Abstract: TH-PO0582
Challenges in the Histopathologic Diagnosis of Autosomal Dominant Alport Syndrome: A Comparative Genotype-Based Study
Session Information
- Monogenic Kidney Diseases: Glomerular
November 06, 2025 | Location: Exhibit Hall, Convention Center
Abstract Time: 10:00 AM - 12:00 PM
Category: Genetic Diseases of the Kidneys
- 1201 Genetic Diseases of the Kidneys: Monogenic Kidney Diseases
Authors
- Manabe, Shun, Tokyo Women's Medical University, department of nephrology, Shinjuku-ku, Tokyo, Japan
- Seki, Momoko, Tokyo Women's Medical University, department of nephrology, Shinjuku-ku, Tokyo, Japan
- Ushio, Yusuke, Tokyo Women's Medical University, department of nephrology, Shinjuku-ku, Tokyo, Japan
- Makabe, Shiho, Tokyo Women's Medical University, department of nephrology, Shinjuku-ku, Tokyo, Japan
- Kobayashi, Shizuka, Tokyo Women's Medical University, department of nephrology, Shinjuku-ku, Tokyo, Japan
- Ito, Naoko, Tokyo Women's Medical University, department of pathology, Tokyo, Shinjuku-ku, Japan
- Kataoka, Hiroshi, Tokyo Women's Medical University, department of nephrology, Shinjuku-ku, Tokyo, Japan
- Taneda, Sekiko, Tokyo Women's Medical University, department of pathology, Tokyo, Shinjuku-ku, Japan
- Hoshino, Junichi, Tokyo Women's Medical University, department of nephrology, Shinjuku-ku, Tokyo, Japan
Background
Recent advances have reshaped the understanding of hereditary nephritis with familial hematuria, including Alport syndrome and thin basement membrane disease (TBMD). Alport syndrome is now considered a spectrum: X-linked (XLAS), autosomal recessive (ARAS), female XLAS, and autosomal dominant (ADAS). While severe forms like XLAS (M) and ARAS have defined pathology—such as GBM lamellation and α5 collagen defects—the features of milder forms, especially ADAS, remain unclear. TBMD also overlaps genetically with ADAS, challenging its benign label. These findings highlight the limits of biopsy and the need for genetic testing.
Methods
We reviewed patients seen from January 2022 to December 2024 who underwent kidney biopsy and genetic testing (COL4A3, COL4A4, COL4A5) for glomerular hematuria with a family history suggestive of hereditary nephritis or TBMD. Clinical data, light microscopy, type IV collagen α2/α5 staining, electron microscopy, and genetic results were evaluated and compared using Fisher’s exact or chi-square test.
Results
Forty patients (28 female, mean age 49.4 ± 16.1 years) with persistent glomerular hematuria were included. Genetic testing identified 9 XLAS (4 males), 2 ARAS, 17 ADAS, and 12 without pathogenic variants. All underwent kidney biopsy (47 total), including repeats in six.

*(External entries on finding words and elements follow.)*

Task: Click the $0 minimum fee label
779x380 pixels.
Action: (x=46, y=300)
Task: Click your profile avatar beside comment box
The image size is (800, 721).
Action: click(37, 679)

XLAS (M) and ARAS showed form cell infiltration, GBM lamellation, and absent or weakened α5 collagen staining. Female XLAS showed diffuse GBM thinning but no significant differences from Not AS. ADAS showed marked overlap with Not AS in all features, emphasizing the limited value of biopsy alone and the need for genetic testing in suspected ADAS.
Conclusion
XLAS (M) and ARAS showed characteristic features, including GBM lamellation and reduced or absent α5 collagen staining, aiding diagnosis when combined with clinical and genetic data. In contrast, ADAS showed findings similar to Not AS, underscoring the limited value of pathology alone and the need for genetic testing, particularly in suspected ADAS.